Wer dem RKI eher vertraut, bekommt hier zusätzliche Informationen: https://www.rki.de/…/Vitamin_D_FAQ-Liste.html
Die Frage der Fragen im Bereich Pharma: Wer verdient?
Immer wenn es um Gesundheitsthemen geht, hängt die Pharmaindustrie mit drin und vor allem deren Gewinnmaximierungsstreben. Wer Umsätze kostet wird bekämpft. Daher wird viel in Lobbyarbeit investiert. Währet den Anfängen! Weil man an Vitamin-D-Kapsel nichts verdienen kann, darf Vitamin D zumindest nicht verhindern, dass teure Pharmaprodukte dadurch weniger verkauft werden. Also versucht man angestrengt, die Wirkung von Vitamin D herunter zu spielen und auf der anderen Seite die Selbstmedikation zu verdammen, weil eine Überdosierung schlimme Folgen haben kann. Das ist schon eine sehr durchsichtige Strategie. Helfen tun dabei die Medien, idealerweise renommierte Redaktionen.
Neben der Tagesschau genießt auch die Stiftung Warentest einen tadellosen Ruf. Vielleicht etwas voreilig, denn auch die Produkttester machen längst Politik und haben sich daher auch mit dem Thema Vitamin D beschäftigt – ganz ohne konkrete Ware oder Markenprodukt. Schon 2018 hat man angeblich den Vitamin-D-Hype entzaubert, wie es so schön bei der Deutschen Apotheker Zeitung heißt:
Interessant ist dabei nicht der Artikel selbst, sondern die zum Teil fassungslosen Kommentare, über so einen schlechten Artikel. Hier ein paar Reaktionen: „gesundheitsgefährdende Falschinformationen“, „Grob fahrlässige Darstellung“, „DGE sagt was anderes“, „Heiliger Bimbam“, „Unfassbar und fahrlässig!“ und „Kann Stiftung Warentest nicht googlen?“.
Update
Hier ein paar Fakten zum Thema Vitamin D: Die Studie des Journal of Health, die über die Website des RKI zu beziehen ist, geht davon aus, dass im Jahresdurchschnitt 61,5 % der Bevölkerung eine mangelhafte oder suboptimale Versorgung mit Vitamin D haben.
Im Winter sieht es dabei deutlich schlechter aus. In der dunklen Jahreszeit haben über 80 Prozent der Menschen eine Unterversorgung.

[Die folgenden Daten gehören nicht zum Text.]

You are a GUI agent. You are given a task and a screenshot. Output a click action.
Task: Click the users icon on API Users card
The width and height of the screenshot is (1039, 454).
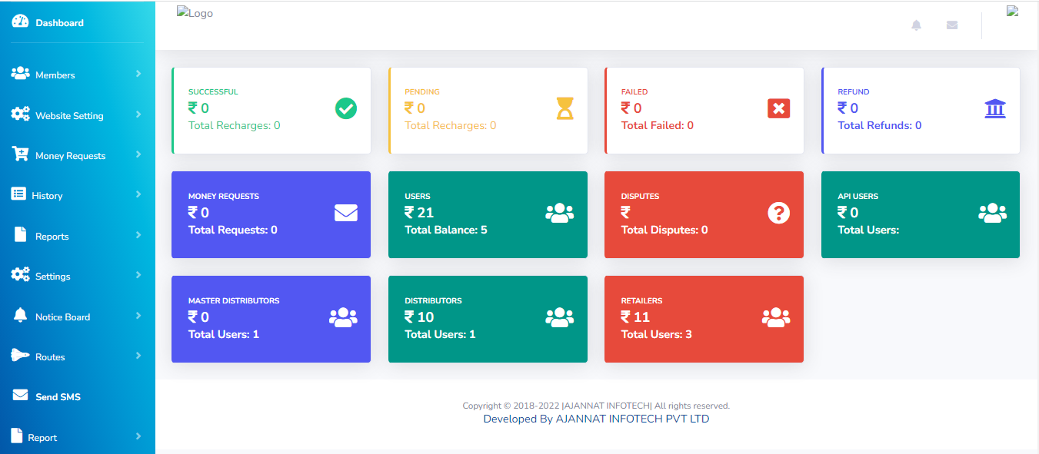coord(992,213)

Quelle der beiden Grafiken: https://www.rki.de/…/Gesundheitsberichterstattung/…/JoHM_2016_02_ernaehrung4.pdf
In der Studie heißt es zum Nutzen von Vitamin D: „Vitamin D ist ein fettlösliches Vitamin, das im Körper wie ein Hormon wirkt. Eine wichtige Funktion von Vitamin D ist die Beteiligung am Knochenstoffwechsel. Hierbei fördert es unter anderem die Aufnahme von Calcium aus dem Dünndarm sowie die Härtung der Knochen. Ein schwerer und anhaltender Vitamin-D-Mangel kann unter anderem zur Erweichung von Knochen und Verformungen des Skeletts führen und damit zu Rachitis im Säuglings- und Kindesalter sowie zu Osteomalazie im Erwachsenenalter. Im höheren Alter kann ein Vitamin-D-Mangel darüber hinaus zur Entstehung von Osteoporose beitragen. In den vergangenen Jahren wurden zudem Zusammenhänge zwischen niedrigen Vitamin-D-Werten und verschiedenen chronischen Krankheiten wie Diabetes mellitus Typ 2, Herz-Kreislauf- oder Krebserkrankungen in Beobachtungsstudien gefunden“.